> Problem statement: Convert the records starting at the line that contains "The image size is (1188, 1201). Task: Select" and ending at the line that contains "[x=947, y=675]" into a JSON list of strings, one string per line, with blank lines dropped.
--- START ---
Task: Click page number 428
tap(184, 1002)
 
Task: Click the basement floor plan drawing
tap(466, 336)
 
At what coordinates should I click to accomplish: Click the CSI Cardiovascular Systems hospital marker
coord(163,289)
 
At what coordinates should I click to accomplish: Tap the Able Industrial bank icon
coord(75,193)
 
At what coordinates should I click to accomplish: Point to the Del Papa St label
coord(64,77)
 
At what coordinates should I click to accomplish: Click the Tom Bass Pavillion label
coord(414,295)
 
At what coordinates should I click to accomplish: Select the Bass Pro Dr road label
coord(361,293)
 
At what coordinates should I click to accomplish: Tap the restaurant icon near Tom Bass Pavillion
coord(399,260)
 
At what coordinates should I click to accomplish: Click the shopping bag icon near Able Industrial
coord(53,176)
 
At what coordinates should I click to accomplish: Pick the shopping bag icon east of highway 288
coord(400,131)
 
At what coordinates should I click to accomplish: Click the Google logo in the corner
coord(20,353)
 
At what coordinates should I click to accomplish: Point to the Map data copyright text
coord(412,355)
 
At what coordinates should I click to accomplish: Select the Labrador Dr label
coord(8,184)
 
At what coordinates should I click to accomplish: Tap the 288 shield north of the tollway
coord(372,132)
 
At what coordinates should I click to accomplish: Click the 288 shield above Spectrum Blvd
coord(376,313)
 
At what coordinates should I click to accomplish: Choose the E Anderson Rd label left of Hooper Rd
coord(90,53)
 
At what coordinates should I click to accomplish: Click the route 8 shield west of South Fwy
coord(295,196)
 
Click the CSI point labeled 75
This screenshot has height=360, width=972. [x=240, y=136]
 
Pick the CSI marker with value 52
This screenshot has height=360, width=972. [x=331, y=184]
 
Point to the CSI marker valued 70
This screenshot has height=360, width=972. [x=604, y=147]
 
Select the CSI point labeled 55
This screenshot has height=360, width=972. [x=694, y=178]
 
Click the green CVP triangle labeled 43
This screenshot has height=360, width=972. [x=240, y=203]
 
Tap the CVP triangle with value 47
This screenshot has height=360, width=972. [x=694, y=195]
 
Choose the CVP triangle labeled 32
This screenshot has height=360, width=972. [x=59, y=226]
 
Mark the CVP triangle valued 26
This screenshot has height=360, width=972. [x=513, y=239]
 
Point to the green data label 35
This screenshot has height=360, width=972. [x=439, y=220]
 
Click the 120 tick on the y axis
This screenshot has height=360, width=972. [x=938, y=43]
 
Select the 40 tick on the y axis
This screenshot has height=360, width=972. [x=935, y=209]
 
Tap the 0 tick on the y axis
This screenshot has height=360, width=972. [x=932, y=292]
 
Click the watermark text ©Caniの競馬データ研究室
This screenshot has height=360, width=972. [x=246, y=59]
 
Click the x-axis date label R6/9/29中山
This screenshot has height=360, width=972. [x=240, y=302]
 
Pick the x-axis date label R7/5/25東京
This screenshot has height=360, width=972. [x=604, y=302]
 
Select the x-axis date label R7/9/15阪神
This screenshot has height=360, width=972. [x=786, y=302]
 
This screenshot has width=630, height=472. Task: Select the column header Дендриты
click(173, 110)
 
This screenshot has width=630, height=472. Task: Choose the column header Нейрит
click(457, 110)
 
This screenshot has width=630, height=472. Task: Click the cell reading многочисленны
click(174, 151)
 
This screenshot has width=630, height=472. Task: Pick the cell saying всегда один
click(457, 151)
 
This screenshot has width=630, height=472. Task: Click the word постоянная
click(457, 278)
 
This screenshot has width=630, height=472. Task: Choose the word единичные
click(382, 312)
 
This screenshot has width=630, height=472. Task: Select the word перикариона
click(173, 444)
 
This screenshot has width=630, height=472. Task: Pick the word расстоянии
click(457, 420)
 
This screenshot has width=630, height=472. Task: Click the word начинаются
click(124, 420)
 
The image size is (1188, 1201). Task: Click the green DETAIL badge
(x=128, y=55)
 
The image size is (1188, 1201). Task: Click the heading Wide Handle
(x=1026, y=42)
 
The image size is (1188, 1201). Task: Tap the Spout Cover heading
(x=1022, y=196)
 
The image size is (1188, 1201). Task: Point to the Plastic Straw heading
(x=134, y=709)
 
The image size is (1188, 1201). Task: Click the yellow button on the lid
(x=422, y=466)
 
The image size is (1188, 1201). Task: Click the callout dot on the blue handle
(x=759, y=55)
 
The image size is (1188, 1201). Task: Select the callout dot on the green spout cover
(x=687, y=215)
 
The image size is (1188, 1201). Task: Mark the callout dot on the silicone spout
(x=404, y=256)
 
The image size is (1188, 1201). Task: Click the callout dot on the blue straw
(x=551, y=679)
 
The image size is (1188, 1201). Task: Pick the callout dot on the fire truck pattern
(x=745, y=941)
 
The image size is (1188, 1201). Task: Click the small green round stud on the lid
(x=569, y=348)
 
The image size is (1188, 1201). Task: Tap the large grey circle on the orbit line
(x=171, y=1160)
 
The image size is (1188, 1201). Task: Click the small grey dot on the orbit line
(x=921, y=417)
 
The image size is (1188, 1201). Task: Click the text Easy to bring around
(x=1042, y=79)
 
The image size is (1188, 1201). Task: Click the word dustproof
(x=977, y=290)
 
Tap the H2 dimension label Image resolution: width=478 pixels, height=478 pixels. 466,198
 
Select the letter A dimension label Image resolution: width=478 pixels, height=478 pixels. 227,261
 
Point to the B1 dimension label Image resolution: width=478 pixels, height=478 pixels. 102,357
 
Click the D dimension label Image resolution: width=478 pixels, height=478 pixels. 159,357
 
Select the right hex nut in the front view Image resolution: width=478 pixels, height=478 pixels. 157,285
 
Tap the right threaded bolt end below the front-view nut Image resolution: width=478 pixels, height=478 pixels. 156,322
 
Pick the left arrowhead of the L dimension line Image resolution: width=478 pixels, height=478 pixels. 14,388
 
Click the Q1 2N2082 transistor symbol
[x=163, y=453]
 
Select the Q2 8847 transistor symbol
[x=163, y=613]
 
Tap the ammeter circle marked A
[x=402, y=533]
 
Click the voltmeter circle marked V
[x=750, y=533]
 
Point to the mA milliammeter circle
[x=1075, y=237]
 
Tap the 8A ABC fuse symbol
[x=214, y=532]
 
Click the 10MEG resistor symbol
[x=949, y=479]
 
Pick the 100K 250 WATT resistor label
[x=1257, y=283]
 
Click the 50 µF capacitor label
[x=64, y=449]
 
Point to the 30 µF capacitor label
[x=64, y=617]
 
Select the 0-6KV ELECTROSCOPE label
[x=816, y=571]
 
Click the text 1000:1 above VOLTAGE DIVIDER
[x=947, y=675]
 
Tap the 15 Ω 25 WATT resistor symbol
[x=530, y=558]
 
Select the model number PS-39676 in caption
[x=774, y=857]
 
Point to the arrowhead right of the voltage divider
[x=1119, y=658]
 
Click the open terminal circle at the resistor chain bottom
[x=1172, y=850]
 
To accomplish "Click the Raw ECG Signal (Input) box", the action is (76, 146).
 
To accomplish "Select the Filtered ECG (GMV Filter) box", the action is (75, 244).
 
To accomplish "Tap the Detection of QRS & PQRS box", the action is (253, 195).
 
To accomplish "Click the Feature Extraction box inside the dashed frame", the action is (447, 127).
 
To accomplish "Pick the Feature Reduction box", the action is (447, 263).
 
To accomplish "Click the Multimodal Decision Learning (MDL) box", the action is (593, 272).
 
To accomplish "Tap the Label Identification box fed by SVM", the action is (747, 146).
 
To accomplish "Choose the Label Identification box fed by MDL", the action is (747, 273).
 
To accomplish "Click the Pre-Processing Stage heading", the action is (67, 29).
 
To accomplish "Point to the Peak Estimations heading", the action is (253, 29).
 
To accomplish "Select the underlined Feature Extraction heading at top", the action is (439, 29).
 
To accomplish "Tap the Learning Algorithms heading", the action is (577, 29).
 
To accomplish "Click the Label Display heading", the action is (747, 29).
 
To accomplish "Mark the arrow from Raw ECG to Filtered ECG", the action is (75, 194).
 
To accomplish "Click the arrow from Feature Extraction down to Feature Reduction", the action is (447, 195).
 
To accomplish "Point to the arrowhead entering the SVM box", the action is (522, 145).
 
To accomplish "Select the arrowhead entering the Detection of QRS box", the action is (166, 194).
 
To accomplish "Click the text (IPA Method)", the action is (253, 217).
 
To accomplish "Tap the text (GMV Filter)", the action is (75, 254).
--- END ---
> Output for this task:
[
  "The image size is (1188, 1201). Task: Select the callout dot on the green spout cover",
  "(x=687, y=215)",
  "The image size is (1188, 1201). Task: Mark the callout dot on the silicone spout",
  "(x=404, y=256)",
  "The image size is (1188, 1201). Task: Click the callout dot on the blue straw",
  "(x=551, y=679)",
  "The image size is (1188, 1201). Task: Pick the callout dot on the fire truck pattern",
  "(x=745, y=941)",
  "The image size is (1188, 1201). Task: Click the small green round stud on the lid",
  "(x=569, y=348)",
  "The image size is (1188, 1201). Task: Tap the large grey circle on the orbit line",
  "(x=171, y=1160)",
  "The image size is (1188, 1201). Task: Click the small grey dot on the orbit line",
  "(x=921, y=417)",
  "The image size is (1188, 1201). Task: Click the text Easy to bring around",
  "(x=1042, y=79)",
  "The image size is (1188, 1201). Task: Click the word dustproof",
  "(x=977, y=290)",
  "Tap the H2 dimension label Image resolution: width=478 pixels, height=478 pixels. 466,198",
  "Select the letter A dimension label Image resolution: width=478 pixels, height=478 pixels. 227,261",
  "Point to the B1 dimension label Image resolution: width=478 pixels, height=478 pixels. 102,357",
  "Click the D dimension label Image resolution: width=478 pixels, height=478 pixels. 159,357",
  "Select the right hex nut in the front view Image resolution: width=478 pixels, height=478 pixels. 157,285",
  "Tap the right threaded bolt end below the front-view nut Image resolution: width=478 pixels, height=478 pixels. 156,322",
  "Pick the left arrowhead of the L dimension line Image resolution: width=478 pixels, height=478 pixels. 14,388",
  "Click the Q1 2N2082 transistor symbol",
  "[x=163, y=453]",
  "Select the Q2 8847 transistor symbol",
  "[x=163, y=613]",
  "Tap the ammeter circle marked A",
  "[x=402, y=533]",
  "Click the voltmeter circle marked V",
  "[x=750, y=533]",
  "Point to the mA milliammeter circle",
  "[x=1075, y=237]",
  "Tap the 8A ABC fuse symbol",
  "[x=214, y=532]",
  "Click the 10MEG resistor symbol",
  "[x=949, y=479]",
  "Pick the 100K 250 WATT resistor label",
  "[x=1257, y=283]",
  "Click the 50 µF capacitor label",
  "[x=64, y=449]",
  "Point to the 30 µF capacitor label",
  "[x=64, y=617]",
  "Select the 0-6KV ELECTROSCOPE label",
  "[x=816, y=571]",
  "Click the text 1000:1 above VOLTAGE DIVIDER",
  "[x=947, y=675]"
]